• [ACTIVITY 1]: According to the abstract on NHS disinvestment, what has the lack of a nationally accepted list of identified procedures led PCTs to do?
• [ACTIVITY 2]: Sum up the abstract on NHS disinvestment in two sentences.
• [ACTIVITY 3]: Proceed with the abstract on NHS disinvestment, starting after its final sentence.

• [EXTRACT PROVIDED]:
Article Text


HSR: Economics and Cost-Effectiveness Analysis
OP23 Developing a Single, Evidence-Based Approach Towards Disinvestment: Is a Nice Way the Right Way?
  1. H Flynn,
  2. CA Gericke
  1. PenCLAHRC, The Universities of Plymouth and Exeter, Plymouth, UK


Background With the NHS currently facing one of its toughest periods financially, most, if not all, PCTs in England have started to prioritise services and sought to identify those which are either ineffective or of low clinical value for disinvestment. Yet the absence of a nationally accepted list of identified procedures has resulted in PCTs developing their own approaches, with many applying different priority thresholds to different procedures. This has created numerous “black lists” of interventions which will either not be funded or their commissioning severely curtailed. As these decisions are being based on the affordability of procedures rather than clinical efficacy, a post-code lottery in provision has ensued across the UK. Therefore to ensure equitable access to healthcare resources, an evidence based approach towards disinvestment is imperative.

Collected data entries
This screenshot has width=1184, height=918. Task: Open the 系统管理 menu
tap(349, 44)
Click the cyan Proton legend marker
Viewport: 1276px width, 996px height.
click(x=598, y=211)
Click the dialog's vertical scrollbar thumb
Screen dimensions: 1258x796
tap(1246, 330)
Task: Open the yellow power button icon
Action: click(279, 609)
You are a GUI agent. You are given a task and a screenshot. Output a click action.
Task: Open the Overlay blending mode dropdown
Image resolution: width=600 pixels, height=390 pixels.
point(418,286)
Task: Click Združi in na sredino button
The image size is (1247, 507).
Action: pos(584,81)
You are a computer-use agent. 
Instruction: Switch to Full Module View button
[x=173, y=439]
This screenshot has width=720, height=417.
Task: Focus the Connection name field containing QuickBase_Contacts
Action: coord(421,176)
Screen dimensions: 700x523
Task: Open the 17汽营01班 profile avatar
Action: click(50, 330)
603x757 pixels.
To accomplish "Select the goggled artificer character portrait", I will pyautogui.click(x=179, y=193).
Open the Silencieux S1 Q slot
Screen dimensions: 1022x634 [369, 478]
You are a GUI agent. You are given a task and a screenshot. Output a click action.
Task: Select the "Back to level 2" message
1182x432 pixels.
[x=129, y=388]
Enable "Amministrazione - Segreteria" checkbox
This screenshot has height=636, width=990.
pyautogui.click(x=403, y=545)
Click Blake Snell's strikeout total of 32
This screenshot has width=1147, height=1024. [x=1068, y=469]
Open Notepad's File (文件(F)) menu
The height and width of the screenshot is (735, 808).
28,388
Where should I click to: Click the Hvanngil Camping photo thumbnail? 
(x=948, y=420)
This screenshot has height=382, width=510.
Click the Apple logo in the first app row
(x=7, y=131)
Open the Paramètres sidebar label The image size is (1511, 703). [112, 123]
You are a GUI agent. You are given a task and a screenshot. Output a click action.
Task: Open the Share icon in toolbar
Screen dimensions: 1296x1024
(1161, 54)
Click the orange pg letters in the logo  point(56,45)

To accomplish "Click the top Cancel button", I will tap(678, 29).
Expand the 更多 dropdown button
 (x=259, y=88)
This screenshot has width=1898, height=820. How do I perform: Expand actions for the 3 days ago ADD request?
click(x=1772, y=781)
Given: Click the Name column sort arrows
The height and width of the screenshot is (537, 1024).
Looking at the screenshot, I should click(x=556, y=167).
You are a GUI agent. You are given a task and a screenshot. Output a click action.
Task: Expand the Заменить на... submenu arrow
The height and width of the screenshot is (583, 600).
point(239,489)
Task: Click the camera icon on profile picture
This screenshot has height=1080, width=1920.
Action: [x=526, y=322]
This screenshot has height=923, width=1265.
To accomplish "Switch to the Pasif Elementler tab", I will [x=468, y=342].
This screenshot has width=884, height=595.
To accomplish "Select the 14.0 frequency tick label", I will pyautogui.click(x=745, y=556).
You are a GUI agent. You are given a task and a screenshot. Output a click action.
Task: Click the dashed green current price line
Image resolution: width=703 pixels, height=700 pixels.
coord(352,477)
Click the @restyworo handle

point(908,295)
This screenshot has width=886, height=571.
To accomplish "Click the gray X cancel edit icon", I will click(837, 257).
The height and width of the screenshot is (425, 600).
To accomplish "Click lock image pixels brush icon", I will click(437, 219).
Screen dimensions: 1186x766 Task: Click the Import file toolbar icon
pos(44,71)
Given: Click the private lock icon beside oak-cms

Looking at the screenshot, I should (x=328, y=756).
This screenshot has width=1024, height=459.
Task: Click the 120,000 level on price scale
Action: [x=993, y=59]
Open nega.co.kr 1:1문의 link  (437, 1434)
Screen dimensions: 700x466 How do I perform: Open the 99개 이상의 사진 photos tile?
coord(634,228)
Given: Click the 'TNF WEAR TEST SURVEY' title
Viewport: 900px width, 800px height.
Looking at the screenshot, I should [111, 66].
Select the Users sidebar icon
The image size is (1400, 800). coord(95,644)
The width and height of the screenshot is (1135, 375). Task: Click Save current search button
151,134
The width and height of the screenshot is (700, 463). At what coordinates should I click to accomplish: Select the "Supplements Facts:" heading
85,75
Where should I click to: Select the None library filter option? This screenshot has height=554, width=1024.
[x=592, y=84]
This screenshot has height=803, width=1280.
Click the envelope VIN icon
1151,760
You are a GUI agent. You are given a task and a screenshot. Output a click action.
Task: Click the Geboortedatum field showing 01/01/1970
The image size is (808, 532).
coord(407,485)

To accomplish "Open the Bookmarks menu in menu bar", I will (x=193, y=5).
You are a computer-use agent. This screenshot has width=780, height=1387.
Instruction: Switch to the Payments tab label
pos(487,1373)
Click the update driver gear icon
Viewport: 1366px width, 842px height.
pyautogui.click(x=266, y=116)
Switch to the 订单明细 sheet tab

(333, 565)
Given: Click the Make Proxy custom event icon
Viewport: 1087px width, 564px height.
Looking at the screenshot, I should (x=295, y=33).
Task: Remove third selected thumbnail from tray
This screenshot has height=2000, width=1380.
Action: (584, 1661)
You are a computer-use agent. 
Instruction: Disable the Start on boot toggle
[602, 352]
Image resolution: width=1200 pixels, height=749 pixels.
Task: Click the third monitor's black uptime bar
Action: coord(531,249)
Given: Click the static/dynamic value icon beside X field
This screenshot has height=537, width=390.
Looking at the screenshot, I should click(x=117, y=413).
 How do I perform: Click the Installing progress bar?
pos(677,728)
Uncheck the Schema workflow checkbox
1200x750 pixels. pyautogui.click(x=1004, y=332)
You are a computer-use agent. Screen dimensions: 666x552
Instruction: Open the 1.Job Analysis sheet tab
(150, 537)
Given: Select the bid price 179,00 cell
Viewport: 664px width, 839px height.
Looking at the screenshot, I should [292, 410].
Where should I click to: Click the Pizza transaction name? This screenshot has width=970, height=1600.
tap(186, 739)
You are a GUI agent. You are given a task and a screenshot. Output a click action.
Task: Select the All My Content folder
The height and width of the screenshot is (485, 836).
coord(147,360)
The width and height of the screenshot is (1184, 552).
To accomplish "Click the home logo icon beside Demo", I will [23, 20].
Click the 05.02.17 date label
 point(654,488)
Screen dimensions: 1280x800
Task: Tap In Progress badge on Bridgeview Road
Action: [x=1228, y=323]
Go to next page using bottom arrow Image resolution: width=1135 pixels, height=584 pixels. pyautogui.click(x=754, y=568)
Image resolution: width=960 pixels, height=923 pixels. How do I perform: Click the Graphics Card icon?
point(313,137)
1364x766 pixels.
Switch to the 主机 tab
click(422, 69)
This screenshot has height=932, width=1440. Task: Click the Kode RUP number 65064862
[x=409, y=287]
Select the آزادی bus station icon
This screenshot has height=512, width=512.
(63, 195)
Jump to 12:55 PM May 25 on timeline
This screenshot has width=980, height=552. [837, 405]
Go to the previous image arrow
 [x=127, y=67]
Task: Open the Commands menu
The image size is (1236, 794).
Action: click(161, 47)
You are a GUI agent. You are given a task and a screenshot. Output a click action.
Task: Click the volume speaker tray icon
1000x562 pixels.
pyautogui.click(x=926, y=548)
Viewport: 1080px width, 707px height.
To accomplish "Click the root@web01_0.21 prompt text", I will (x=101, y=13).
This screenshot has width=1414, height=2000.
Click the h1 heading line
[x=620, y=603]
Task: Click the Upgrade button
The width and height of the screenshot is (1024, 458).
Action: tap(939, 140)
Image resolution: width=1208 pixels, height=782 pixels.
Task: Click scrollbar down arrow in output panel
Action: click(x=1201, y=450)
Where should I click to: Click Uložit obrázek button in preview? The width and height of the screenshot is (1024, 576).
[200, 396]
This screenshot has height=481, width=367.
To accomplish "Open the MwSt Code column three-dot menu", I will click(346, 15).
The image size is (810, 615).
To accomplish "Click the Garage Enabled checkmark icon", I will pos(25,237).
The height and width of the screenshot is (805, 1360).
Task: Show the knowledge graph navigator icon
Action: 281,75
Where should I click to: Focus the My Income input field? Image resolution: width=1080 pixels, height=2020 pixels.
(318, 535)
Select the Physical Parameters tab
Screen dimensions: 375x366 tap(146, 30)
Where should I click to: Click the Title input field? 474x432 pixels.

• [OUTPUT 1]: It has led PCTs to develop their own approaches, with many applying different priority thresholds to different procedures.

• [OUTPUT 2]: Facing severe financial pressure, PCTs in England have begun identifying ineffective or low-value services for disinvestment, but without a nationally accepted list they have developed their own approaches and numerous "black lists" of interventions. Because these decisions rest on affordability rather than clinical efficacy, a post-code lottery in provision has resulted, so an evidence-based approach to disinvestment is imperative for equitable access to healthcare resources.

• [OUTPUT 3]:
Methods Working in collaboration with NICE R&D, the project used NICE’s ‘do not do’ (DND) database to identify topics based on rigorous evidence for potential disinvestment. DNDs based upon those treatments with evidence suggesting they are ineffective or of low-clinical value were identified from the 850 + DND database. DNDs relating solely to clinical safety were excluded from the study. Procedures were further prioritised by 34 clinical experts in participating ‘pilot’ implementation sites in the SW Peninsula, who were asked to review populated lists of DNDs to ensure: clinical soundness; practicality of implementation; and any DND of potential high impact locally. Using HES data, volumes of DNDs still being performed in the NHS were also collated to give an estimate of overall usage and potential impact. Each DND identified was subjected to a cost analysis to provide an estimate of potential savings at both a local and national level.

Results 209 DND topics developed between 2007 and 2012 were identified for use in the study. Following local clinical prioritisation, cost analysis and exploration of HES data to give an estimate of usage, 30 procedures for a pilot disinvestment programme were identified solely from the NICE DND database.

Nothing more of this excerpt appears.